The MaxMind DB file format is strongly typed. Because Perl is not strongly typed, you will need to explicitly specify the types for each piece of data. Currently, this class assumes that your top-level data structure for an IP address will always be a map (hash). You can then provide a map_key_type_callback subroutine that will be called as the data is serialized. This callback is given a key name and is expected to return that key's data type.
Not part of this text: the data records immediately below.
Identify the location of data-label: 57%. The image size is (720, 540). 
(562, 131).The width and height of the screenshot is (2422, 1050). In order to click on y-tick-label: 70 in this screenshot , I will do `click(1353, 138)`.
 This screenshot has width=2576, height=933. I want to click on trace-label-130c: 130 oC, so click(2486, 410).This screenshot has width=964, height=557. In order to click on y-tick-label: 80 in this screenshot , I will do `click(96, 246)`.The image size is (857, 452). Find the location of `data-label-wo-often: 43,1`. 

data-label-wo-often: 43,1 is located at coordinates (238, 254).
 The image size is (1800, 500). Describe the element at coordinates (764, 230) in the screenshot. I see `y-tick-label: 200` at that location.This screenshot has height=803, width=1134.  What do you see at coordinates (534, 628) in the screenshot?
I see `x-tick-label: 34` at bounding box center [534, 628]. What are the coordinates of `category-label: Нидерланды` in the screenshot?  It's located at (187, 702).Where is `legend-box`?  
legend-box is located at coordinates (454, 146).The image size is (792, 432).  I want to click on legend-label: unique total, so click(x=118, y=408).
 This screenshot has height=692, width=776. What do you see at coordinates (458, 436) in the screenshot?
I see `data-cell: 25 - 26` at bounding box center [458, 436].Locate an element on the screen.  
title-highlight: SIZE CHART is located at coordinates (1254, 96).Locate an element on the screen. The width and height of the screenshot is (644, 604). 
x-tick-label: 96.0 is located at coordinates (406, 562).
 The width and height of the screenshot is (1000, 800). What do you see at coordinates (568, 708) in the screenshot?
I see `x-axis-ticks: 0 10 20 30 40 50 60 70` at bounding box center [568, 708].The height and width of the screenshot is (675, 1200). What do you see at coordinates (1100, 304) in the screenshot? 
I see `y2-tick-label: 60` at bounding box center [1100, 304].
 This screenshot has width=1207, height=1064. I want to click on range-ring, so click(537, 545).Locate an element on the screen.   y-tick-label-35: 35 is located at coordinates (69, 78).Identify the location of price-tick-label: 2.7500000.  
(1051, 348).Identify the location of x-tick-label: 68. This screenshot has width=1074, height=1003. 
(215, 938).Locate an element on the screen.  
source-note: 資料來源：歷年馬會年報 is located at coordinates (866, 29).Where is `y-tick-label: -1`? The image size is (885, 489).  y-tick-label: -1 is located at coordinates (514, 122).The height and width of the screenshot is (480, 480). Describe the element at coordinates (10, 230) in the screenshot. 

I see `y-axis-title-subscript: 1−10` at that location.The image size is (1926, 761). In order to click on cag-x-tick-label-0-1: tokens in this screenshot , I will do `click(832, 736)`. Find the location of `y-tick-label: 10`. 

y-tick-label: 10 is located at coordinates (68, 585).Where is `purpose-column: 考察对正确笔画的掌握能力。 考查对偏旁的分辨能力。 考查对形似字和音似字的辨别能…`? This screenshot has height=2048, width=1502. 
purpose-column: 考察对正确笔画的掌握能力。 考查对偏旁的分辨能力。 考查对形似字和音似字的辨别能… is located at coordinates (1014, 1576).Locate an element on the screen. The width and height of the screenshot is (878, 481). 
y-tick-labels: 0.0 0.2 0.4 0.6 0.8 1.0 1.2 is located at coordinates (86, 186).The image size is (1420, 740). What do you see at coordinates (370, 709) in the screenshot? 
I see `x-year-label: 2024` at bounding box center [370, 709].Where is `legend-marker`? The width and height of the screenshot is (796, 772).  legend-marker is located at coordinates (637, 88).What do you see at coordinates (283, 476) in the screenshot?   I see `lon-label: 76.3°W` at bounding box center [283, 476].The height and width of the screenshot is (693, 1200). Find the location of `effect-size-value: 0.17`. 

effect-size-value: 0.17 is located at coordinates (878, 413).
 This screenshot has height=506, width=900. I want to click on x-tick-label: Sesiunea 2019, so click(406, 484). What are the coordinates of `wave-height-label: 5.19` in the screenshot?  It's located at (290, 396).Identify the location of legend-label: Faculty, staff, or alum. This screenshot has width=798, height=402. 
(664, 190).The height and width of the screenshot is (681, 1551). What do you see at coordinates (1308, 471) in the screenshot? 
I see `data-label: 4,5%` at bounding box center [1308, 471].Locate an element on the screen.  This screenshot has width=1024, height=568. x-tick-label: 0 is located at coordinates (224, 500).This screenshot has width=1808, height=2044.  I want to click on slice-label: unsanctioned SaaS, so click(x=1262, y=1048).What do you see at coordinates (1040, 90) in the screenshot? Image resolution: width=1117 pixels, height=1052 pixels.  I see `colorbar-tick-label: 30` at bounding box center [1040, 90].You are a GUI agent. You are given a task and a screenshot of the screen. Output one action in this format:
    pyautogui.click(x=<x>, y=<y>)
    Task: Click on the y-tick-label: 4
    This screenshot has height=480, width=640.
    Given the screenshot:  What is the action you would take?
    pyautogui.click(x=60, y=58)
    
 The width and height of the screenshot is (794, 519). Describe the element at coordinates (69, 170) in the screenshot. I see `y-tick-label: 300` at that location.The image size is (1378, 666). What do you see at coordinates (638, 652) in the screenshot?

Let's use the following structure as an example:

{
    names => {
        en => 'United States',
        es => 'Estados Unidos',
    },
    population    => 319_000_000,
    fizzle_factor => 65.7294,
    states        => [ 'Alabama', 'Alaska', ... ],
}

Given this data structure, our map_key_type_callback might look something like this:

my %types = (
    names         => 'map',
    en            => 'utf8_string',
    es            => 'utf8_string',
    population    => 'uint32',
    fizzle_factor => 'double',
    states        => [ 'array', 'utf8_string' ],
);

sub {
    my $key = shift;
    return $type{$key};
}

If the callback returns undef, the serialization code will throw an error. Note that for an array we return a 2 element arrayref where the first element is 'array' and the second element is the type of content in the array.

The valid types are:

  • utf8_string

  • uint16

  • uint32

  • uint64

  • uint128

  • int32

  • double

    64 bits of precision.

  • float

    32 bits of precision.

  • boolean

  • map

  • array

AUTHORS

  • Olaf Alders <oalders@maxmind.com>

  • Greg Oschwald <goschwald@maxmind.com>

  • Dave Rolsky <drolsky@maxmind.com>

COPYRIGHT AND LICENSE

This software is copyright (c) 2015 by MaxMind, Inc..

This is free software; you can redistribute it and/or modify it under the same terms as the Perl 5 programming language system itself.